Rosalie ramassa un galet sur la rive et le jeta dans le lac. Il fit deux ricochets avant de disparaître sous la surface. Amerius tenta sa chance, mais n’eut droit qu’à un plongeon pataud.

– Reste au palais, s’il te plaît. Je sais que Noé nous a démontré ce matin même que n’y étions pas à l’abri, mais Galicie a fait déployer des détecteurs de magie et renforcer les patrouilles. Je serai inquiet de te savoir à ton appartement. Et tu seras avec tes parents.

Rosalie laissa échapper un rire.

– Tu pouvais aussi dire « avec moi ».

Elle se hissa sur la pointe des pieds et l’embrassa, les mains accrochées à son manteau. Elle sentit le sourire d’Amerius contre le sien. Un brusque souffle d’air glacé les poussa à s’en retourner vers le palais.

– Et pour La Bulle ? Comment on justifie notre absence ?

Bien que la jeune femme ait encore du mal à croire qu’elle avait un travail.

– Ils sont habitués à mes disparitions soudaines. En ce que te concerne, je dirais que tu es malade.

Ils traversèrent plusieurs ailes du palais sans que Rosalie ne sache qu’elle était leur destination. Un escalier à la rambarde ouvragée caché derrière un mur les mena dans un couloir sans décoration. Des portes aux sommets arrondis s’alignaient sur la droite. Amerius se dirigea vers la plus lointaine. Il sortit une petite clé de sous l’élégant tapis déposé devant le pas de porte. Un détail incongru pour un palais qui fit rire la jeune femme. Amerius ouvrit et s’écarta pour qu’elle entre la première.

Rosalie découvrit une chambre presque aussi vaste que son appartement. Le mobilier était simple, mais fait de bois noble. Un baldaquin de soie rouge surmontait le lit, faisant face à une bibliothèque et un bureau. Dans le fond, une large baie vitrée permettait d’accéder à un balcon érigé devant une roseraie.

– C’était ma chambre quand je vivais au palais. Et elle l’est restée. J’y suis chez moi lorsque le besoin s’en fait ressentir.

– C’est très isolé.

Ils n’avaient croisé personne en venant.

– Cette aile sert normalement à accueillir les invités de moindres importances. Comme il n’y en avait que rarement, j’ai demandé à venir ici, par souci de tranquillité.

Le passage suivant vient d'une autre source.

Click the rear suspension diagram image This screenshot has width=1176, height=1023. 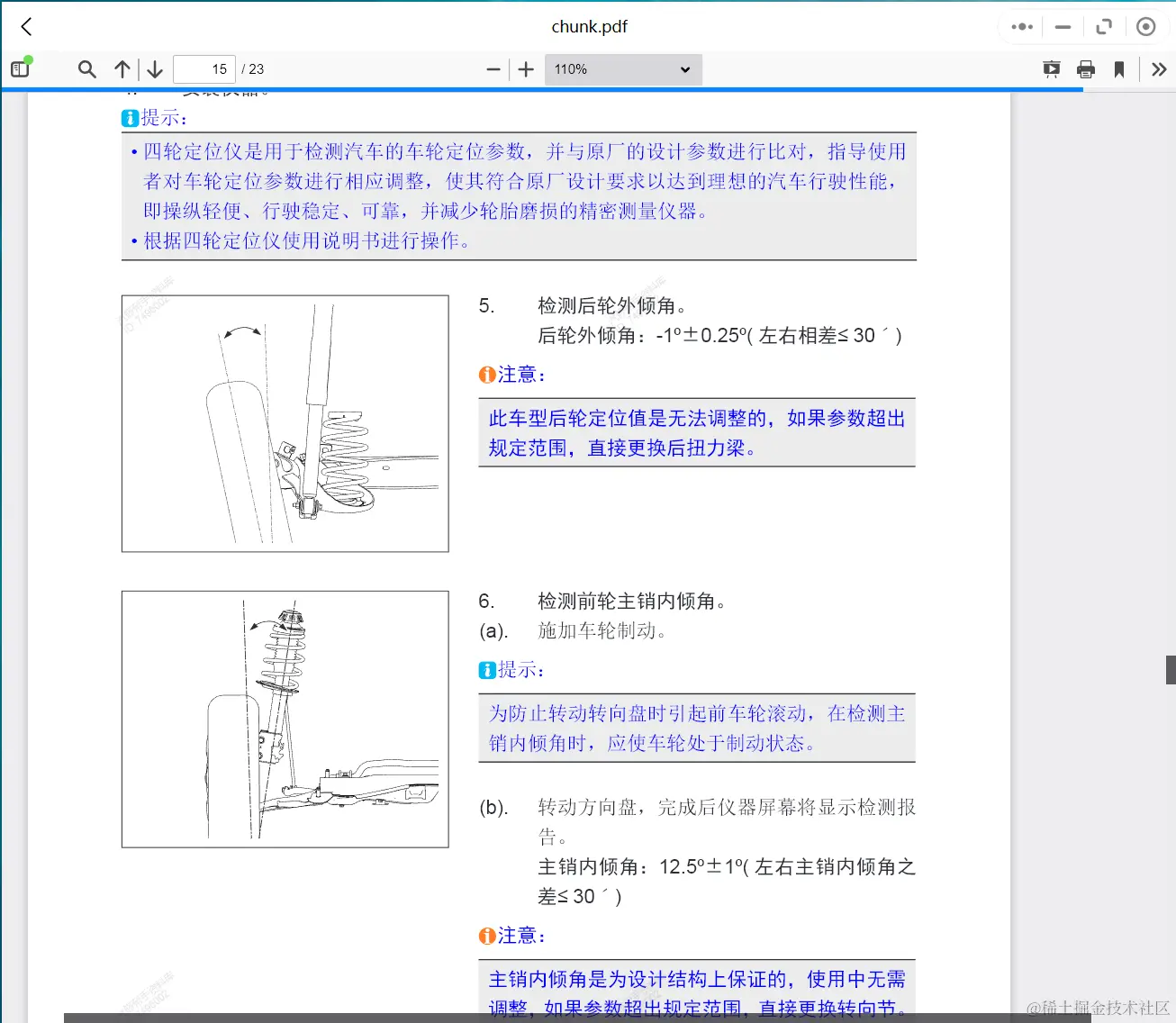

Il avait posé mon manteau et son haut-de-forme sur un canapé. Sa canne trouva sa place entre une armoire et une commode. Rosalie ouvrit la baie vitrée et s’avança sur le balcon. La roseraie avait été agrémentée d’hellébores aux nuances pourpres, afin de rester en fleur même l’hiver.

– Si on m’avait dit ça.

Amerius la rejoignit et l’entoura de ses bras. Rosalie appuya son dos contre son torse. Ils admirèrent la vue sans rien dire, jusqu’à ce que le coucher de soleil ne les fasse rentrer.

Ils s’installèrent sur le canapé et Amerius lui raconta son enfance au palais, très nuancée entre déboires, craintes et un long apprentissage fastidieux mais enrichissant.

Un domestique leur apporta de quoi manger, non sans jeter discrètement un œil dans la pièce pour tenter de savoir à qui était destiné le second plateau.

Ils mangèrent et reparlèrent, puis vint un moment où ils en eurent assez de discuter. Amerius tira les rideaux du baldaquin pour ne laisser plus qu’eux.